Embora as análises prévias geralmente tenham incluído pacientes de mais de 75 anos, com resultados animadores, a técnica não foi exaustivamente avaliada em pacientes mais jovens. 

Foi feita uma análise do estudo Evolut Low Risk, que incluiu pacientes de menos de 75 anos. Em total, foram incluídos 703 pacientes, dentre os quais 352 foram submetidos a TAVI e o resto a cirurgia. 

Os grupos foram similares em suas características. A idade média foi de 69 anos, 37% dos pacientes eram mulheres, o escore STS foi de 1,7%, com uma prevalência de diabetes de 37%, hipertensão de 85%, doença vascular periférica de 8%, DPOC de 20%, doença vascular cerebral de 10%, cirurgia de revascularização coronariana (CRM) de 3%, infarto agudo do miocárdio (IAM) de 5,5% e fibrilação atrial em 12% dos casos. 

A função ventricular média foi de 61%, a área valva aórtica foi de 0,8 cm², com uma velocidade máxima de 4,2 m/s e um gradiente médio de 46 mmHg. 

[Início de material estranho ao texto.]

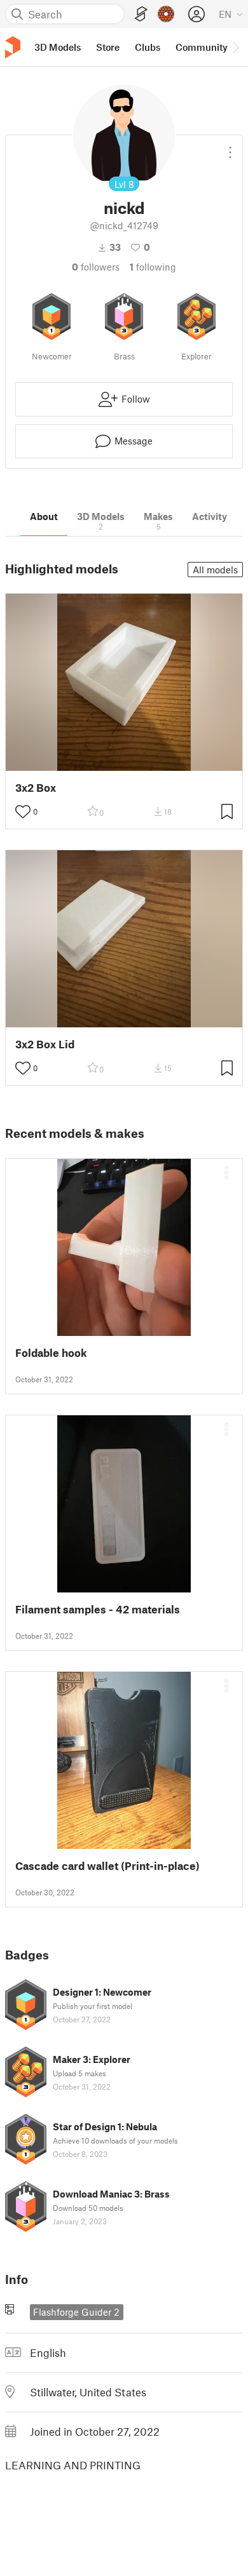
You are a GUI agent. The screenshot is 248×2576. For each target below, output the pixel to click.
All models (215, 569)
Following (153, 266)
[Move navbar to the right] (235, 47)
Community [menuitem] (202, 47)
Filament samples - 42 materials (97, 1609)
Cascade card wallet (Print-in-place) (107, 1866)
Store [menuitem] (108, 47)
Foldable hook (51, 1353)
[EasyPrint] (141, 14)
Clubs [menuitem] (147, 47)
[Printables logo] (12, 47)
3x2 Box (35, 788)
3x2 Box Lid (44, 1044)
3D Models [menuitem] (57, 47)
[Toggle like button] (23, 811)
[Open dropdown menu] (230, 147)
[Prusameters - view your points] (166, 14)
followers (96, 266)
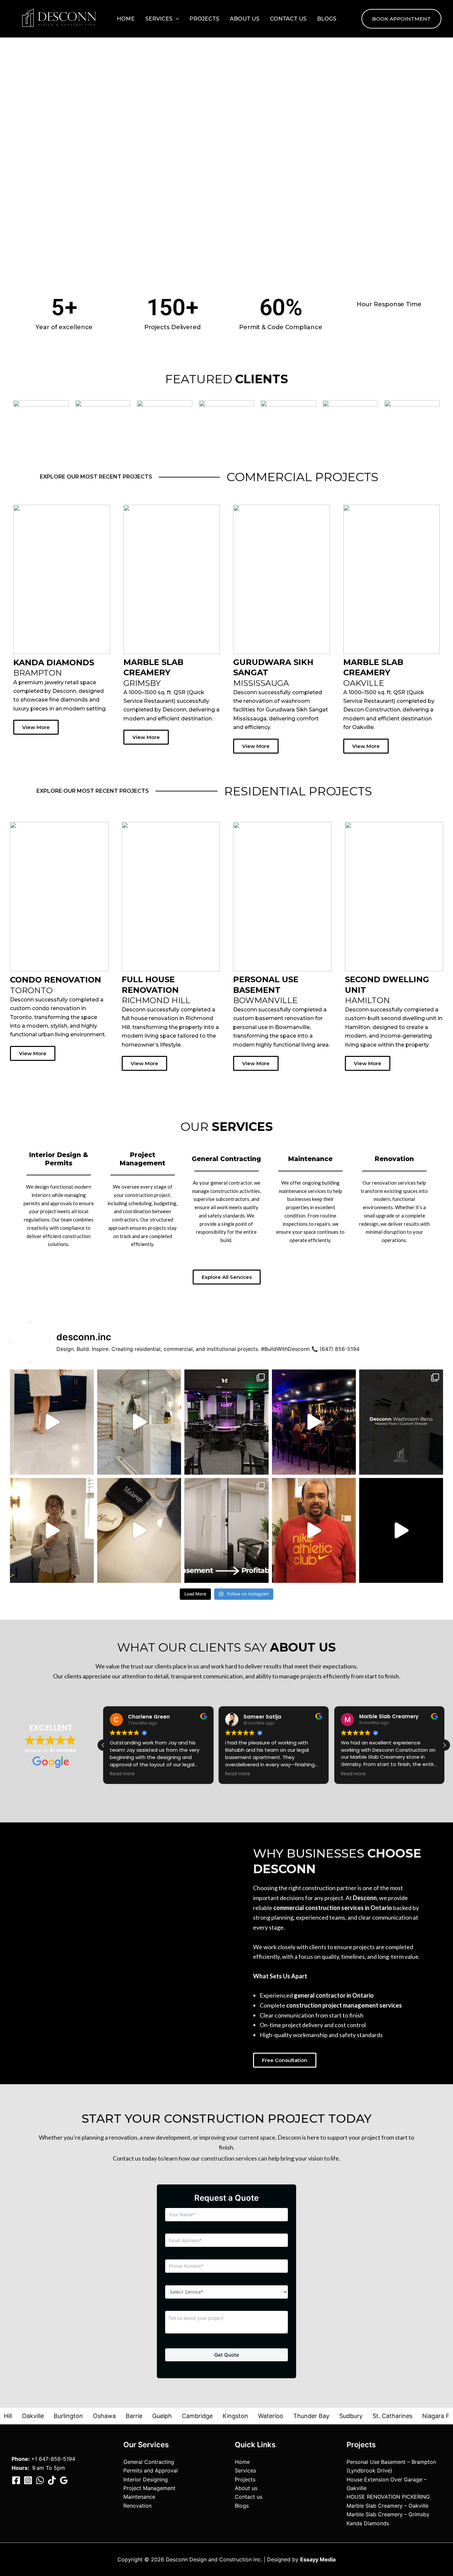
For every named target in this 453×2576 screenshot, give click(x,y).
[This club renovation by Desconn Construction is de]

Em 30 dias não foram observadas diferenças significativas em termos de mortalidade por qualquer causa nem AVC incapacitante. No entanto, a cirurgia mostrou maior incidência de fibrilação atrial, deterioração da função renal e sangramento maior ou potencialmente mortal, ao passo que no grupo de TAVI houve mais distúrbios de condução e maior necessidade de marca-passo. 

Leia também: TAVI e fibrilação atrial: que anticoagulantes deveríamos usar?

Em 3 anos de seguimento não houve diferenças significativas em termos de mortalidade por qualquer causa nem AVC incapacitante (5,7% em TAVI vs. 8,0% em cirurgia; p = 0,241). A mortalidade por qualquer causa foi similar entre os dois grupos (5,1% em TAVI vs. 5,7% em cirurgia), mas a incidência de AVC incapacitante foi maior nos pacientes submetidos a cirurgia (0,6% em TAVI vs. 2,9% em cirurgia; p = 0,019). Não foram constatadas diferenças no tocante a infarto ou trombose valvar, mas a necessidade de marca-passo foi significativamente maior no grupo de TAVI (21% vs. 7%; p < 0,001).

Observou-se no eco-Doppler que a área valvar aórtica foi maior nos pacientes que foram submetidos a TAVI (2,2 cm² vs. 1,9 cm²; p < 0,001), bem como um gradiente médio mais baixo (9,7 mmHg vs. 12,7 mmHg; p < 0,001). No entanto, a regurgitação paravalvar foi mais frequente no grupo de TAVI, apesar de não ter alcançado uma diferença estatisticamente significativa. 

Conclusão

Em pacientes de baixo risco de menos de 75 anos tratados com uma válvula autoexpansível supra-anular percutânea, em um seguimento de 3 anos a mortalidade por qualquer causa e os eventos de AVC incapacitante foram comparáveis com a cirurgia, embora com menor incidência de AVC incapacitantes no grupo TAVI. Além disso, a performance valvar foi significativamente melhor nos pacientes submetidos a TAVI. 

Título Original: Three-Year Outcomes Following TAVR in Younger (<75 Years) Low-Surgical-Risk Severe Aortic Stenosis Patients.

Referência: Thomas Modine, et al. Circ Cardiovasc Interv. 2024;17:e014018. DOI: 10.1161/CIRCINTERVENTIONS.124.014018.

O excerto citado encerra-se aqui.